The proposed FTPB will help Malaysia prohibit from abuse of dominant position such as a monopoly or monopolization. For instance, predatory pricing, exclusive dealing, excessive pricing and tied selling. If it not control by Malaysia’s government it can lead to inefficiencies and raise costs to the economy and society. Besides that, it also prohibit from hard core cartels whereas in a markets it dominated by few producers and it profitable to collude to fix prices, allocate markets , limit production and engage in bidding in order to maximize their profits. Moreover, the producer might aim to restrict entry of a new firm in the market or cause existing firms to exit the market due to their inability to compete. It also prohibit from anti-competitive practices which the agreement seek to restrain and eliminate competition such as price maintenance, collusive tendering and restraints on production or sale.

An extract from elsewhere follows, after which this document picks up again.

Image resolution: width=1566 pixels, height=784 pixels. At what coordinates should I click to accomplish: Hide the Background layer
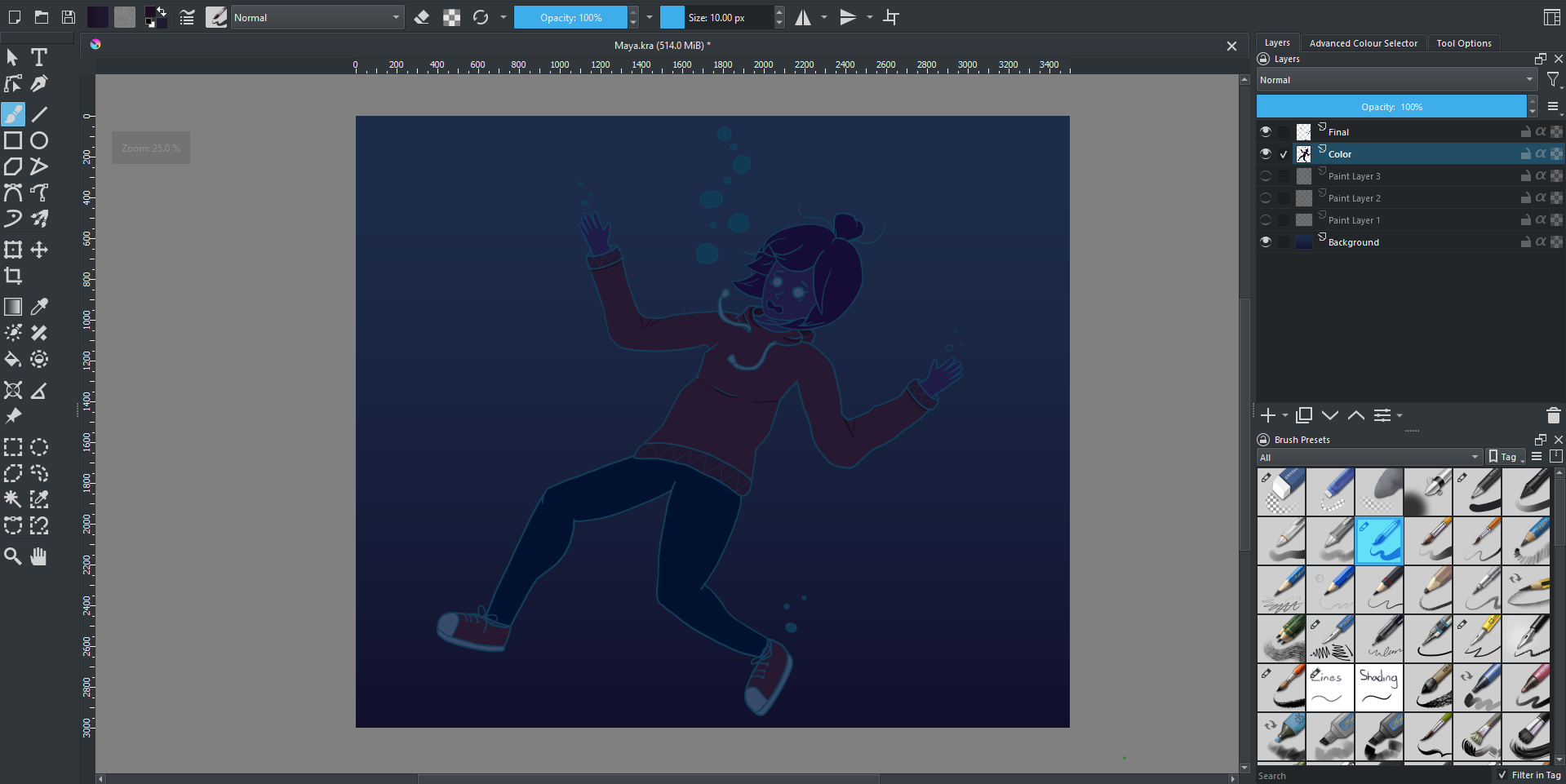click(x=1266, y=242)

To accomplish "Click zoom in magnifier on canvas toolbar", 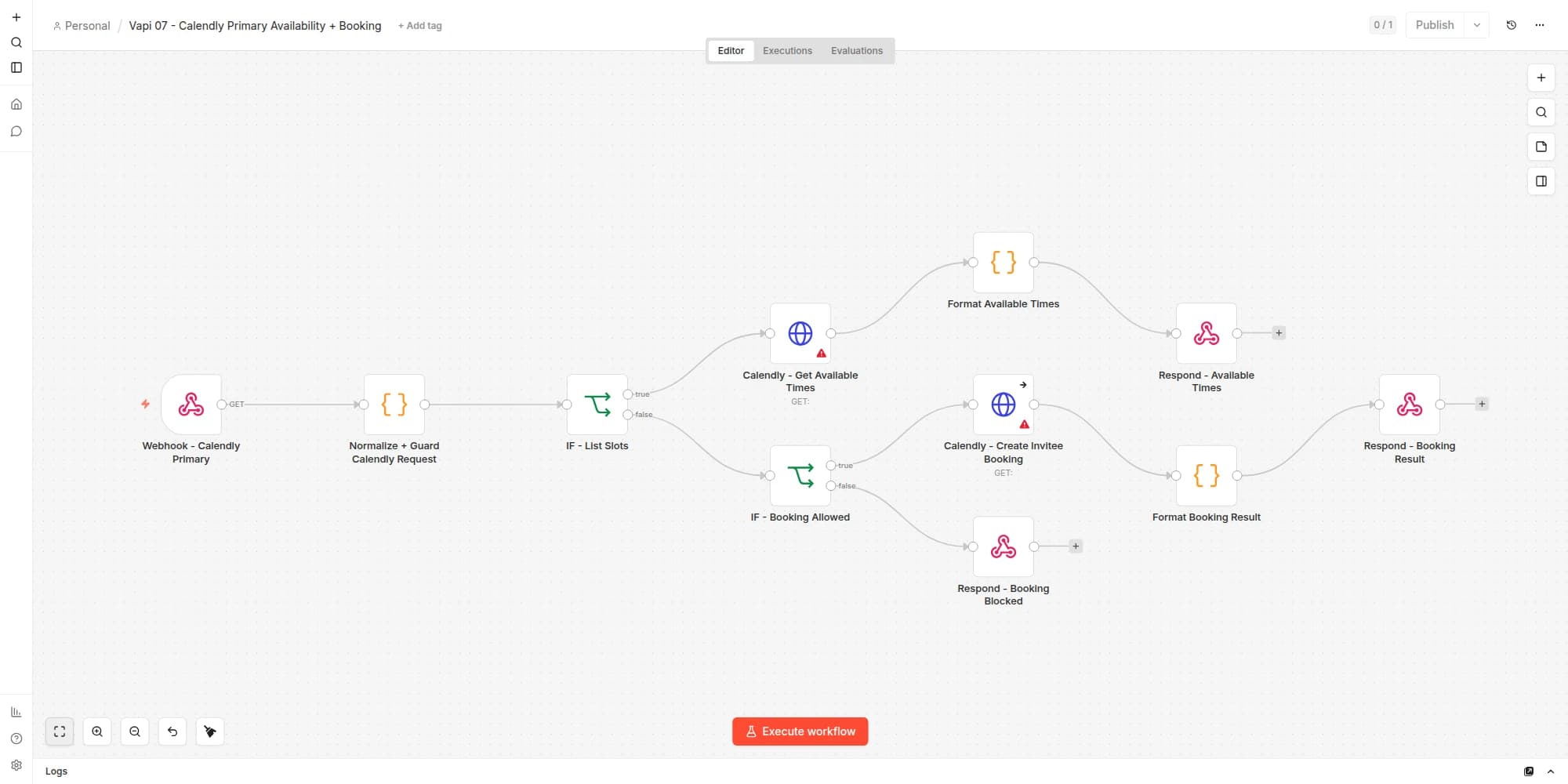I will (97, 731).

Early 1990s, Tun Dr. Mahathir (Prime Minister) came up with a policy blueprint for transforming Malaysia to a developed country status by the year 2020. The contents of the proposal, is the particular those relating to the provision of infrastructure, maintaining macroeconomic stability, human capital development and commitment to a more equitable distribution of fruits of economic growth. It is simply reconfirmed the long-standing commitment of the Malaysian Government to good governance. The new policy also introduced a plethora of new incentives geared to industrial upgrading and strengthening domestic linkages of the manufacturing sectors, which opened up new opportunities for policy-maker desecration. However, the long-standing commitment to private sector oriented growth in the context of an open trade and investment regime continued to remain the basic tenet of Malaysia’s national development strategy.
As conclusion, trade policy is important to encourage socio-economic growth, generate efficiency and equity. Therefore, the government should balance the policy on the interest of both businesses and consumers. To implement development objectives and policies, the government need to ensure that trade regulations and trade measure are negotiated fair and provide the flexibility for both consumers and producers.